Tuesday, 20 November 2018

A leftover lunch

This is it!
Today I have leftovers I hate to waste.
Roast Greek chicken thighs
little tomatoes that need to be eaten
mushrooms
leftover chicken fat and chicken jello from the chicken thighs
I made French bread from leftover pizza dough
that should be enough but I will add a pack of brie cheese baked because we are piggies.

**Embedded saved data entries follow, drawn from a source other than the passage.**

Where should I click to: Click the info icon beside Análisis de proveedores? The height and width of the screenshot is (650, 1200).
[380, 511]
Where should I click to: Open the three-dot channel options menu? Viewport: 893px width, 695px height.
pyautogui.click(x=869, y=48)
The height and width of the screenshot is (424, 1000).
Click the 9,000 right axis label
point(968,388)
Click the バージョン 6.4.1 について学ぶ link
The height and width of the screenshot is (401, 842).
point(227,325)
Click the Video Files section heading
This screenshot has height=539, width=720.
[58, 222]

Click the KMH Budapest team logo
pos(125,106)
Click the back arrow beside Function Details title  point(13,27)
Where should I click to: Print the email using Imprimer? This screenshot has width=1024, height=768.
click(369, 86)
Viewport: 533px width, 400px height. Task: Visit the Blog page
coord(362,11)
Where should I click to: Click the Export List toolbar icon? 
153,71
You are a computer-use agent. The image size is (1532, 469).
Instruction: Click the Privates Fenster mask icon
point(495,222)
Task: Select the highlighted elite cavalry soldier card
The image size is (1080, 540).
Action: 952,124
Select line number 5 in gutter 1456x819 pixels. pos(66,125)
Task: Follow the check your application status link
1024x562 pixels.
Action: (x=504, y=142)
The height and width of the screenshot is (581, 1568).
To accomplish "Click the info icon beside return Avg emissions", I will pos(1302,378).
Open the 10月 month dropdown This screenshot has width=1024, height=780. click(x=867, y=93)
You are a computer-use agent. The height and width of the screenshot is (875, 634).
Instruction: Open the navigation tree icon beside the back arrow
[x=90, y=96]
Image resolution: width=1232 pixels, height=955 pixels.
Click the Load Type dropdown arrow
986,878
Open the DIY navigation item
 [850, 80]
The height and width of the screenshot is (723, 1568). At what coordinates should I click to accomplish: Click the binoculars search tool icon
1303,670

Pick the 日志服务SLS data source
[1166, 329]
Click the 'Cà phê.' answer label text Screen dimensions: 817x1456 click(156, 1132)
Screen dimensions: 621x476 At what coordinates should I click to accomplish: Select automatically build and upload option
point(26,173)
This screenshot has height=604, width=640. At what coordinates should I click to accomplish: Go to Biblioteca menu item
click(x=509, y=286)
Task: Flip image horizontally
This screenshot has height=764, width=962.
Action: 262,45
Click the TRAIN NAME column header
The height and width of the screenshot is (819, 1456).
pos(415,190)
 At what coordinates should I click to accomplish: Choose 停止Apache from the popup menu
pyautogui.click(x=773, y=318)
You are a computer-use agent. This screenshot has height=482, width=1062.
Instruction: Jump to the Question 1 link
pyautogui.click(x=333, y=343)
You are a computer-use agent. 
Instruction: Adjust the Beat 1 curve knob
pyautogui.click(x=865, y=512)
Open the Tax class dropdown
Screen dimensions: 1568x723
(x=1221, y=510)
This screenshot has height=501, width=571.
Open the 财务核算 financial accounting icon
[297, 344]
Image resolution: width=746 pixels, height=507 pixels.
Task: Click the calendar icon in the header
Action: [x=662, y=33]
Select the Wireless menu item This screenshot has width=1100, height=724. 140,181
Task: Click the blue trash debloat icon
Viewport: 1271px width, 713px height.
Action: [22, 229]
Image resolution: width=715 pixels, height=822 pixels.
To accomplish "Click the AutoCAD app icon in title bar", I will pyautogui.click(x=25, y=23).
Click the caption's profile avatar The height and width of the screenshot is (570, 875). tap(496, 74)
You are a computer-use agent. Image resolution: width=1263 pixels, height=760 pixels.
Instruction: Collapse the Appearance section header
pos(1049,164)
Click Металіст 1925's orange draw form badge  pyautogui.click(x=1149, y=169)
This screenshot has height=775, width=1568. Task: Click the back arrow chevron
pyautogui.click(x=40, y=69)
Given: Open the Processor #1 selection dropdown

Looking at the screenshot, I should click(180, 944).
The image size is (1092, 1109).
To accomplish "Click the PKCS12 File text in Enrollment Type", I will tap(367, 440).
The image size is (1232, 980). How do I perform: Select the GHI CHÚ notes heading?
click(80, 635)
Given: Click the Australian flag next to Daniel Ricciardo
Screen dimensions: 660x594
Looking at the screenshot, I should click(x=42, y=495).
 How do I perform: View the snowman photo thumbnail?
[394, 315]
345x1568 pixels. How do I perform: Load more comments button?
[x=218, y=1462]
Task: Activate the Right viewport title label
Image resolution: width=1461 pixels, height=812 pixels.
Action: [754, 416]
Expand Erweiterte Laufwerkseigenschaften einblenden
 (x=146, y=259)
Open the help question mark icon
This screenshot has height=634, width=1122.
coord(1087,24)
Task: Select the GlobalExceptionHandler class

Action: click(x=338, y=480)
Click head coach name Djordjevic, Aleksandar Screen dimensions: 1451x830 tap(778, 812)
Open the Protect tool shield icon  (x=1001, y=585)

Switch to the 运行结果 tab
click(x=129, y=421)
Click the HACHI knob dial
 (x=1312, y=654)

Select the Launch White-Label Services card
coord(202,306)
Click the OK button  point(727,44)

I started with melted oil in skillet, added chopped garlic and basil and added whole tomatoes, don't cut them up.
When skins started to wrinkle they were done. I added shredded chicken to the mix and some paprika sprinkled on that.
Next sliced mushrooms to a new pan. Butter in pan, add mushrooms and fresh thyme and let them go until brown. Don't have to stir them, just tip them over a bit to brown.
Next using the chicken jello and additional mushrooms made soup. The chicken jello was loaded with garlic and lemon. I added a piece of hot pepper and called it hot and sour mushroom soup.
Brie, stuck some rosemary and garlic in the top and baked it until soft.
So all of it could go on the bread or get dipped in bread and eaten separately. It's really nice to have leftovers.
What was left.



Thursday, 8 November 2018

Pizza on the Road

Fresh mozzarella is best!
Can't make pizza without a pizza oven, don't like most pizza in restaurants, I am from New York so I gots to have pizza... what's a girl to do?
We are in Dominica on a job. We are housed in the currently closed university housing and they just so happened to have a kitchen on the grounds we can use.
It has a big commercial stove and a couple of inexpensive counter top ovens electric.
But until I found a recipe for really quick dough and a very cheap Chinese made flat steel pan I had to go without.
The pizza dough recipe is so simple and so fast I am kicking myself for not knowing about it sooner. It came from www.ricardocuisine.com. It is called homemade pizza dough. It is fabulous.
Dough
1 cup warm water
1 tea yeast
1 tea sugar
1 tea salt
2 cups flour
Don't judge my stove.

Mix the yeast the water and the sugar and let sit to proof 5 minutes.
add the flour and the salt.
I mix by hand, no mixer here.
Let it sit for an hour, Ricardo says a half hour so that works if you run out of time. You can also store in fridge till ready to use that day or freeze it, I did that, it works too.
Note: I would not double this recipe. Flour gets funny when you add more. So either cut back on the water and add till you are happy or do them in batches.

simple but effective
Flour board or table and spread your dough gently as usual. Oh, you should have already heated your counter top oven that has an exposed element and put your dry steel skillet on the stove and cranked it up but not too much, commercial stove gets really hot really quick. This might work on a regular range I will give it a go.
Have some corn meal ready and sprinkle on skillet.
Pick up your spread dough and gingerly place it on the already hot skillet.
Use a squirty bottle to add olive oil to the top. This keeps the sauce from wetting the dough.
Then spread sauce. Don't put too much. That is really for any pizza, don't add too much sauce.
Add cheese and toppings. Once again don't get carried away. Overloaded pizza becomes something else. Pizza is a delicate balance of flavours, if you load it up it is more like an open faced sandwich.
Have a spatula handy and shove it under the dough which is already well on its way to being done. You can see it bubbling on the top.
Move the pan around on the stove, shake it and look underneath. If the dough is getting brown in spots it is ready to transfer to oven. The oven is hot, make sure the top element is red.
Get the pizza as close as possible to the top even if you have to put an additional pan to lift it a bit.
make sure it has exposed elements to brown dough
It will not take long keep a watch. Move the pan with the pizza on top to the oven. Shift it if your oven gets hotter in some places.
It is done. It will have the nice brown spots, the crust will be chewy inside crusty outside. Perfect.
A word about sauce...
If you have nice fresh tomatoes and a blender or food processor there is no need to struggle with sauce that takes hours or something out of a jar or can. Just cut up tomatoes, dump in blender and blend. Add a small can of tomato paste. Add seasoning such as garlic, basil, oregano, make it your sauce. You don't need to cook it. Just put it in a jar and store in fridge. It works great and gives pizza nice fresh taste, not heavy or greasy. It is also vegetarian for all your vegetarian friends. If you want meat you can add it to the toppings.